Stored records

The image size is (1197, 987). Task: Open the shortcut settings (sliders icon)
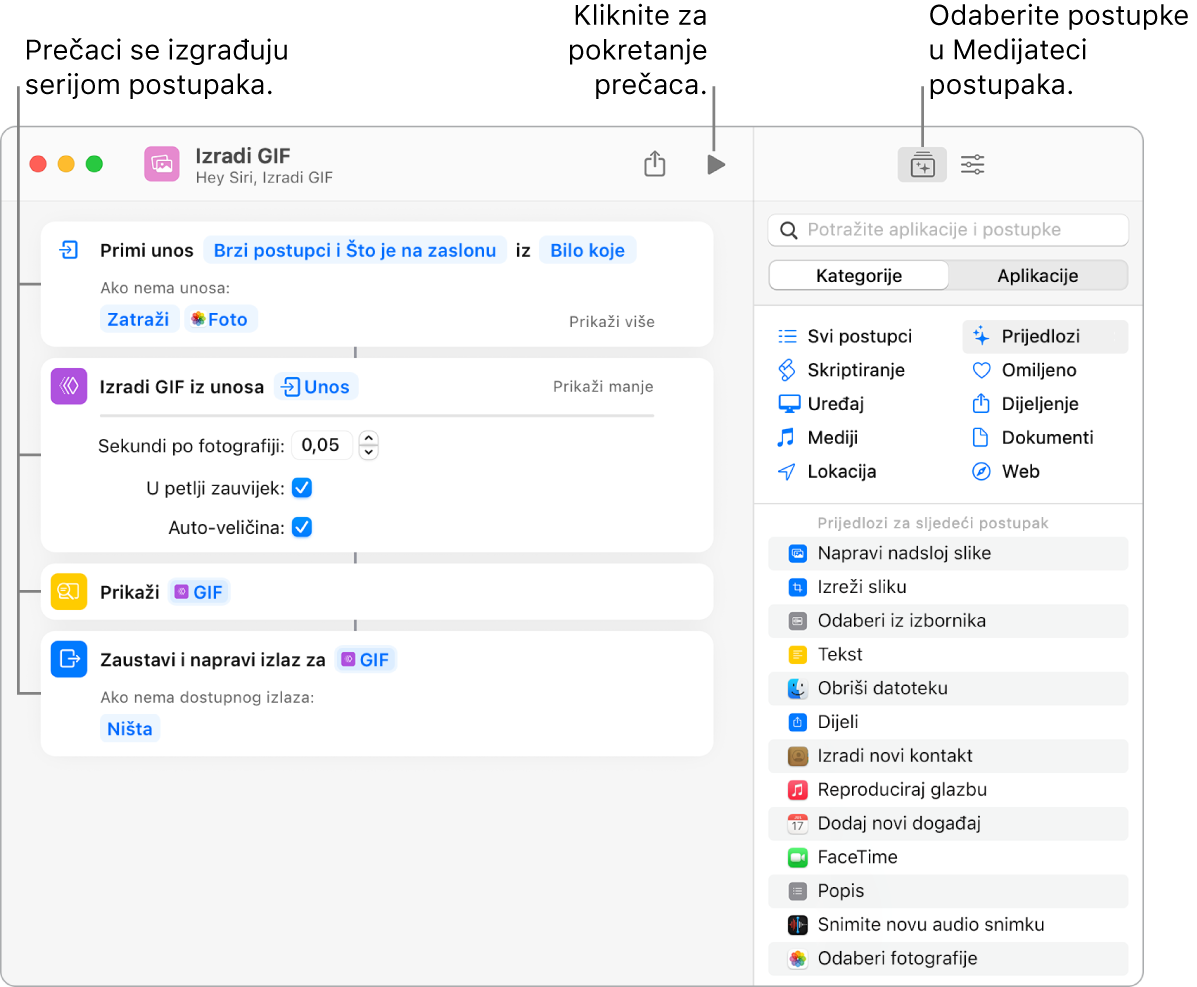(x=973, y=164)
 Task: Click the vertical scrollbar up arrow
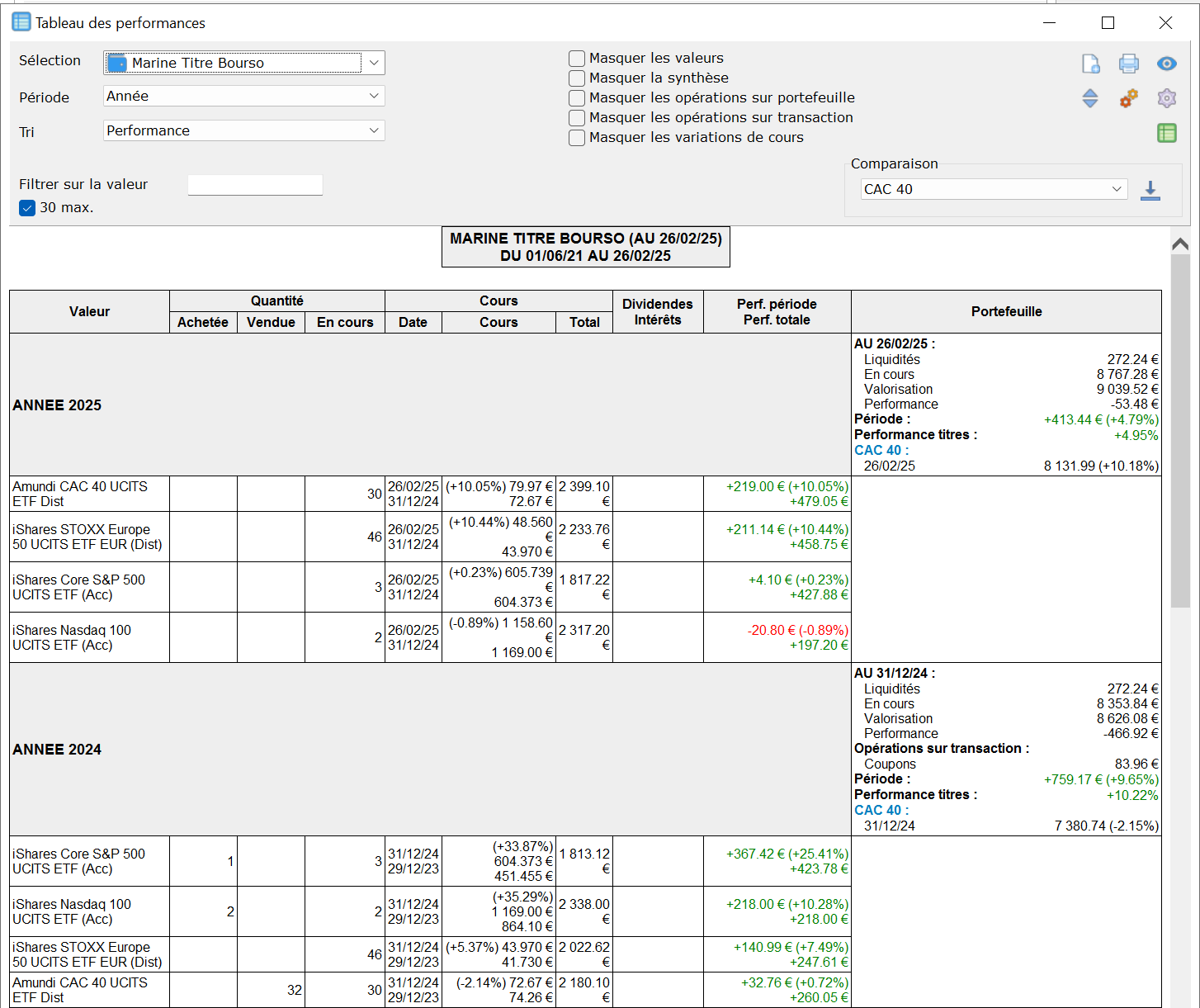1180,244
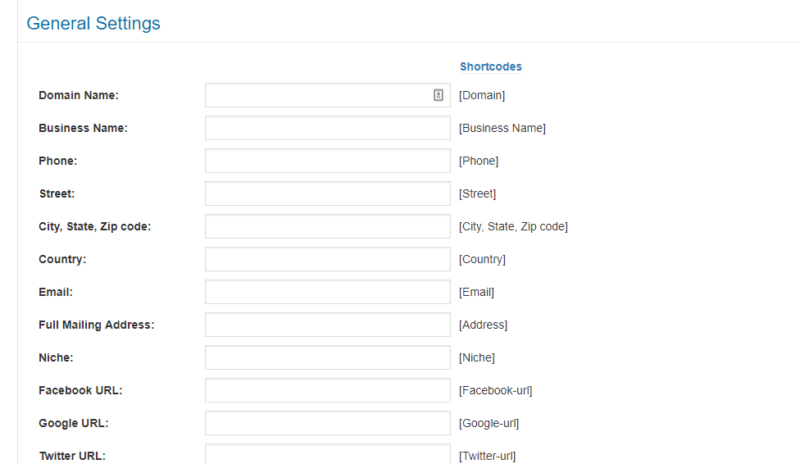
Task: Open the Shortcodes column header link
Action: coord(491,66)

● **Exercise details**:
The records above are to be repeated exactly, with every picture removed from the copy.

● **Answer section**:
The image size is (1197, 987). Task: Open the shortcut settings (sliders icon)
(x=973, y=164)
 Task: Click the vertical scrollbar up arrow
1180,244
Task: Open the Shortcodes column header link
Action: coord(491,66)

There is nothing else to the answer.